Reproduce the data below verbatim, from its first line through the line that contains "Action: (x=140, y=33)", including both of those lines.
*****
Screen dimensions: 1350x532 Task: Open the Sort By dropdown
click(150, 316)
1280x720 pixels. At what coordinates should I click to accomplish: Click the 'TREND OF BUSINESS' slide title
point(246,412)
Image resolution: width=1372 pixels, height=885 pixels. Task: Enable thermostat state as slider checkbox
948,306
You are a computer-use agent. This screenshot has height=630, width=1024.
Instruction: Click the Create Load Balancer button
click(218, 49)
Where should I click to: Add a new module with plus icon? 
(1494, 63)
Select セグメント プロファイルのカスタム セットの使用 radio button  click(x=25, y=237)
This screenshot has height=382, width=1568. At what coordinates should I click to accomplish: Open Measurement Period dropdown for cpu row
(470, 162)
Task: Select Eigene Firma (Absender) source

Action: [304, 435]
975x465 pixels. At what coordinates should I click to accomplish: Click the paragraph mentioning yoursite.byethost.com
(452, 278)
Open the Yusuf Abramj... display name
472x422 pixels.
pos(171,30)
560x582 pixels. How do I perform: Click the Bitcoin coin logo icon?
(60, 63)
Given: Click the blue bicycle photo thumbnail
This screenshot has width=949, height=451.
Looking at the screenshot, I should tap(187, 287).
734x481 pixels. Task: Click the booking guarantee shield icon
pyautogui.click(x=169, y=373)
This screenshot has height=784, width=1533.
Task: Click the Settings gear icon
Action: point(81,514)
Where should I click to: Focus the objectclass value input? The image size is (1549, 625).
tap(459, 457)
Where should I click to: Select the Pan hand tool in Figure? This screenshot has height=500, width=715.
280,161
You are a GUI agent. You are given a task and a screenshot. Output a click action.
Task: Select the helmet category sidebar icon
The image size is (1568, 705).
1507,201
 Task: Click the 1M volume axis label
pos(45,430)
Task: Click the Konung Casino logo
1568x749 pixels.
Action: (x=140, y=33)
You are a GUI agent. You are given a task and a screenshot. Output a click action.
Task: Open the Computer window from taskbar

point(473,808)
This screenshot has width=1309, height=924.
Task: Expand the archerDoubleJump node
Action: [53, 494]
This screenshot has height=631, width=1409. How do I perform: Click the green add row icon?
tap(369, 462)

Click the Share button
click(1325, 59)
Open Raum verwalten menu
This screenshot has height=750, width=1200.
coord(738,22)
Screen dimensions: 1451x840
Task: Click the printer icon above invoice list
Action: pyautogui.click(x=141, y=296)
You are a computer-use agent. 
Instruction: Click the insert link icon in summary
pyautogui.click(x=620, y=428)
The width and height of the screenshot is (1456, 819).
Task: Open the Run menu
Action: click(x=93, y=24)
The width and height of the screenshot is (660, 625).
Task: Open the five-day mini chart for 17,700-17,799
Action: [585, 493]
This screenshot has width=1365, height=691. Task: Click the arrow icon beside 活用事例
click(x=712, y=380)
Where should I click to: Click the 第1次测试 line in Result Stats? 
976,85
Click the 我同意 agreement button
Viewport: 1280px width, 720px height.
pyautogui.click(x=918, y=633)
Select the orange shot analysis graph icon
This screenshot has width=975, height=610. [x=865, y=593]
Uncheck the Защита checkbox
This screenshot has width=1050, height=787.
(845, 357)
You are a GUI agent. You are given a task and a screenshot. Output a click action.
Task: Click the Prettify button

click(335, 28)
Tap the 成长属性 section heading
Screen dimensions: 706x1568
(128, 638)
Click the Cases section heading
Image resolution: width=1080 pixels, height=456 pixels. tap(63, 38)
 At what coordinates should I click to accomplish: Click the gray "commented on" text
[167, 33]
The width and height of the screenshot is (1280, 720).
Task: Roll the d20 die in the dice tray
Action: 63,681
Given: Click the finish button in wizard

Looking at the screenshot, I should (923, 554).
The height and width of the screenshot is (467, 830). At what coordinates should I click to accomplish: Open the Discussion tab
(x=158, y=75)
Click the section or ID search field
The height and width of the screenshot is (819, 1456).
*****
§ **Solution for this task**:
Screen dimensions: 1350x532 Task: Open the Sort By dropdown
click(150, 316)
1280x720 pixels. At what coordinates should I click to accomplish: Click the 'TREND OF BUSINESS' slide title
point(246,412)
Image resolution: width=1372 pixels, height=885 pixels. Task: Enable thermostat state as slider checkbox
948,306
You are a computer-use agent. This screenshot has height=630, width=1024.
Instruction: Click the Create Load Balancer button
click(218, 49)
Where should I click to: Add a new module with plus icon? 
(1494, 63)
Select セグメント プロファイルのカスタム セットの使用 radio button  click(x=25, y=237)
This screenshot has height=382, width=1568. At what coordinates should I click to accomplish: Open Measurement Period dropdown for cpu row
(470, 162)
Task: Select Eigene Firma (Absender) source

Action: [304, 435]
975x465 pixels. At what coordinates should I click to accomplish: Click the paragraph mentioning yoursite.byethost.com
(452, 278)
Open the Yusuf Abramj... display name
472x422 pixels.
pos(171,30)
560x582 pixels. How do I perform: Click the Bitcoin coin logo icon?
(60, 63)
Given: Click the blue bicycle photo thumbnail
This screenshot has width=949, height=451.
Looking at the screenshot, I should tap(187, 287).
734x481 pixels. Task: Click the booking guarantee shield icon
pyautogui.click(x=169, y=373)
This screenshot has height=784, width=1533.
Task: Click the Settings gear icon
Action: point(81,514)
Where should I click to: Focus the objectclass value input? The image size is (1549, 625).
tap(459, 457)
Where should I click to: Select the Pan hand tool in Figure? This screenshot has height=500, width=715.
280,161
You are a GUI agent. You are given a task and a screenshot. Output a click action.
Task: Select the helmet category sidebar icon
The image size is (1568, 705).
1507,201
 Task: Click the 1M volume axis label
pos(45,430)
Task: Click the Konung Casino logo
1568x749 pixels.
Action: (x=140, y=33)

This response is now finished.